>> Start DATASET EXTRACT

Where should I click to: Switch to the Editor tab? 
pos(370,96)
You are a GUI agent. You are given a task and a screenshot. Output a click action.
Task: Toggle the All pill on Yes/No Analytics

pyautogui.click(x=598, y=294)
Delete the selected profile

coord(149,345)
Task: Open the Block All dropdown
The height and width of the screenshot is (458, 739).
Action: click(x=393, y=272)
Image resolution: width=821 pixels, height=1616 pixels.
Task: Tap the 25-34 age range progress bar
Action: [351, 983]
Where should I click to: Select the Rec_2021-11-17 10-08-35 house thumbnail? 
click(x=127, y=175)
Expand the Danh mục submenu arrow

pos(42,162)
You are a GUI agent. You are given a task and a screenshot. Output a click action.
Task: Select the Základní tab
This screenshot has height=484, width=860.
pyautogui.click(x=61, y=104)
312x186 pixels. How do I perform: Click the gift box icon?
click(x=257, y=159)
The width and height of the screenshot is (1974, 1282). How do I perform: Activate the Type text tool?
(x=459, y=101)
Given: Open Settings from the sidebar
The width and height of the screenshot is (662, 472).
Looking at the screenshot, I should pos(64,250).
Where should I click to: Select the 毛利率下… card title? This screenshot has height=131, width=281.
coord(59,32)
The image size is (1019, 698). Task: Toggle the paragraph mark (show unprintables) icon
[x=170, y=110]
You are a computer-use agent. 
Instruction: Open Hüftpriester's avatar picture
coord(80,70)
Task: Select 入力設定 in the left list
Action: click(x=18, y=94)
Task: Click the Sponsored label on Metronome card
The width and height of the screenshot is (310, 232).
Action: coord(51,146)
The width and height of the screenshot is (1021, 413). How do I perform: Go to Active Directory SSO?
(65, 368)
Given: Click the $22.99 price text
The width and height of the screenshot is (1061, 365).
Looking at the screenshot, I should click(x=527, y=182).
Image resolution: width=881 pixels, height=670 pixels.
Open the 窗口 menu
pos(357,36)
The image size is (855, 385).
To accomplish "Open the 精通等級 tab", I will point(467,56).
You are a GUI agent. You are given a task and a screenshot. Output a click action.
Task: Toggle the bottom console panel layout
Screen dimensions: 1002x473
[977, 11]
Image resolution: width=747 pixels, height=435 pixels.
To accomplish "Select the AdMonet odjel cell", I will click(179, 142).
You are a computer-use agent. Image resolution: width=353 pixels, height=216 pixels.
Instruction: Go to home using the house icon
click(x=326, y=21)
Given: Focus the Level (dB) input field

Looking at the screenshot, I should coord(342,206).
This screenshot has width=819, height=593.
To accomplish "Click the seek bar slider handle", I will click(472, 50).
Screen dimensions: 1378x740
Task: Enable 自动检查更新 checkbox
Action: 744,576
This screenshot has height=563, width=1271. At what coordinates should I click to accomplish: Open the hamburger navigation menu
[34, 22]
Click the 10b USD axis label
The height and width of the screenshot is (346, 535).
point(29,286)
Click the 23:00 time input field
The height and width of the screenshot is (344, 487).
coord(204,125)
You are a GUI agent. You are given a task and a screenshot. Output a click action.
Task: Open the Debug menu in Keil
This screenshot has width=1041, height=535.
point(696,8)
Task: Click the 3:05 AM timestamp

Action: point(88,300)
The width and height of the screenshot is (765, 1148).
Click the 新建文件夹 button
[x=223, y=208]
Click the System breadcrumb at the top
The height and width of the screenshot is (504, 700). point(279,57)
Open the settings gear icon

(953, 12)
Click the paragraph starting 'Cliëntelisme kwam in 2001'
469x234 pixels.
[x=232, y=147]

>> End DATASET EXTRACT

→ **SET EXERCISE**
Format the items above as a numbered list, leaving out the blank lines.

→ **TASK ANSWER**
1. Where should I click to: Switch to the Editor tab? 
2. pos(370,96)
3. You are a GUI agent. You are given a task and a screenshot. Output a click action.
4. Task: Toggle the All pill on Yes/No Analytics
5. pyautogui.click(x=598, y=294)
6. Delete the selected profile
7. coord(149,345)
8. Task: Open the Block All dropdown
9. The height and width of the screenshot is (458, 739).
10. Action: click(x=393, y=272)
11. Image resolution: width=821 pixels, height=1616 pixels.
12. Task: Tap the 25-34 age range progress bar
13. Action: [351, 983]
14. Where should I click to: Select the Rec_2021-11-17 10-08-35 house thumbnail? 
15. click(x=127, y=175)
16. Expand the Danh mục submenu arrow
17. pos(42,162)
18. You are a GUI agent. You are given a task and a screenshot. Output a click action.
19. Task: Select the Základní tab
20. This screenshot has height=484, width=860.
21. pyautogui.click(x=61, y=104)
22. 312x186 pixels. How do I perform: Click the gift box icon?
23. click(x=257, y=159)
24. The width and height of the screenshot is (1974, 1282). How do I perform: Activate the Type text tool?
25. (x=459, y=101)
26. Given: Open Settings from the sidebar
27. The width and height of the screenshot is (662, 472).
28. Looking at the screenshot, I should pos(64,250).
29. Where should I click to: Select the 毛利率下… card title? This screenshot has height=131, width=281.
30. coord(59,32)
31. The image size is (1019, 698). Task: Toggle the paragraph mark (show unprintables) icon
32. [x=170, y=110]
33. You are a computer-use agent. 
34. Instruction: Open Hüftpriester's avatar picture
35. coord(80,70)
36. Task: Select 入力設定 in the left list
37. Action: click(x=18, y=94)
38. Task: Click the Sponsored label on Metronome card
39. The width and height of the screenshot is (310, 232).
40. Action: coord(51,146)
41. The width and height of the screenshot is (1021, 413). How do I perform: Go to Active Directory SSO?
42. (65, 368)
43. Given: Click the $22.99 price text
44. The width and height of the screenshot is (1061, 365).
45. Looking at the screenshot, I should click(x=527, y=182).
46. Image resolution: width=881 pixels, height=670 pixels.
47. Open the 窗口 menu
48. pos(357,36)
49. The image size is (855, 385).
50. To accomplish "Open the 精通等級 tab", I will point(467,56).
51. You are a GUI agent. You are given a task and a screenshot. Output a click action.
52. Task: Toggle the bottom console panel layout
53. Screen dimensions: 1002x473
54. [977, 11]
55. Image resolution: width=747 pixels, height=435 pixels.
56. To accomplish "Select the AdMonet odjel cell", I will click(179, 142).
57. You are a computer-use agent. Image resolution: width=353 pixels, height=216 pixels.
58. Instruction: Go to home using the house icon
59. click(x=326, y=21)
60. Given: Focus the Level (dB) input field
61. Looking at the screenshot, I should coord(342,206).
62. This screenshot has width=819, height=593.
63. To accomplish "Click the seek bar slider handle", I will click(472, 50).
64. Screen dimensions: 1378x740
65. Task: Enable 自动检查更新 checkbox
66. Action: 744,576
67. This screenshot has height=563, width=1271. At what coordinates should I click to accomplish: Open the hamburger navigation menu
68. [34, 22]
69. Click the 10b USD axis label
70. The height and width of the screenshot is (346, 535).
71. point(29,286)
72. Click the 23:00 time input field
73. The height and width of the screenshot is (344, 487).
74. coord(204,125)
75. You are a GUI agent. You are given a task and a screenshot. Output a click action.
76. Task: Open the Debug menu in Keil
77. This screenshot has width=1041, height=535.
78. point(696,8)
79. Task: Click the 3:05 AM timestamp
80. Action: point(88,300)
81. The width and height of the screenshot is (765, 1148).
82. Click the 新建文件夹 button
83. [x=223, y=208]
84. Click the System breadcrumb at the top
85. The height and width of the screenshot is (504, 700). point(279,57)
86. Open the settings gear icon
87. (953, 12)
88. Click the paragraph starting 'Cliëntelisme kwam in 2001'
89. 469x234 pixels.
90. [x=232, y=147]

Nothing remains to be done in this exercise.